Data shown:
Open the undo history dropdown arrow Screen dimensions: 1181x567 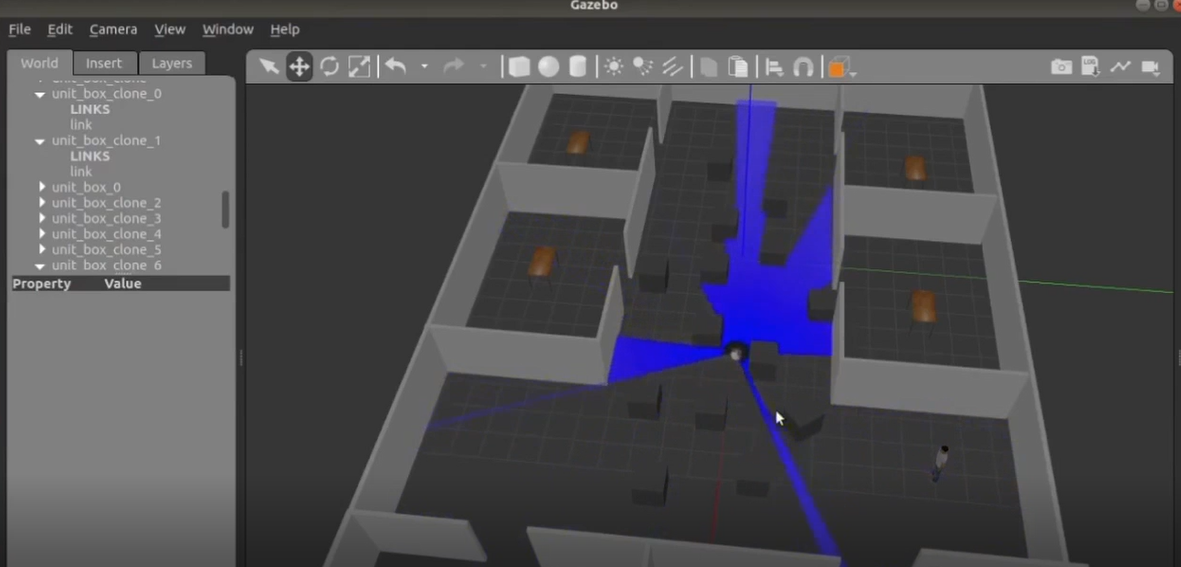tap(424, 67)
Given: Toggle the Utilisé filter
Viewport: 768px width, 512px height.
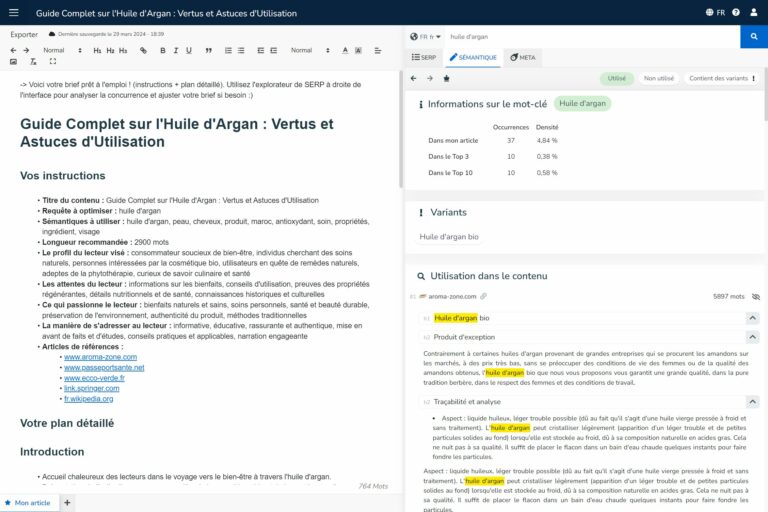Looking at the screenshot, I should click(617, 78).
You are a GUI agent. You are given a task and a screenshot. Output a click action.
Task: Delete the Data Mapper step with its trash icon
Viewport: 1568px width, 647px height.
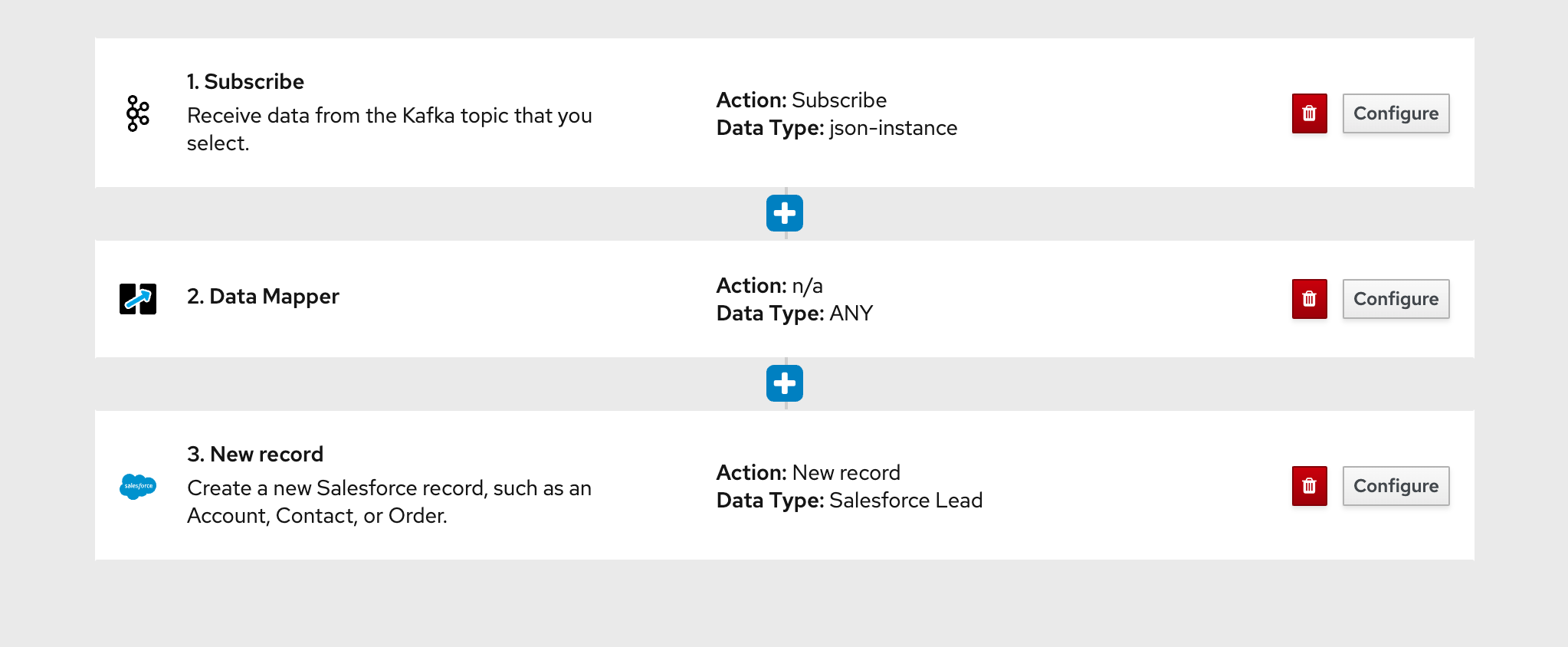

Exercise instructions:
A word-for-word copy of the lines from the one containing "Given: Toggle the Utilisé filter" through the last line of the records is what is wanted, without pictures and without any other line.

Expected output:
Given: Toggle the Utilisé filter
Viewport: 768px width, 512px height.
Looking at the screenshot, I should click(617, 78).
You are a GUI agent. You are given a task and a screenshot. Output a click action.
Task: Delete the Data Mapper step with its trash icon
Viewport: 1568px width, 647px height.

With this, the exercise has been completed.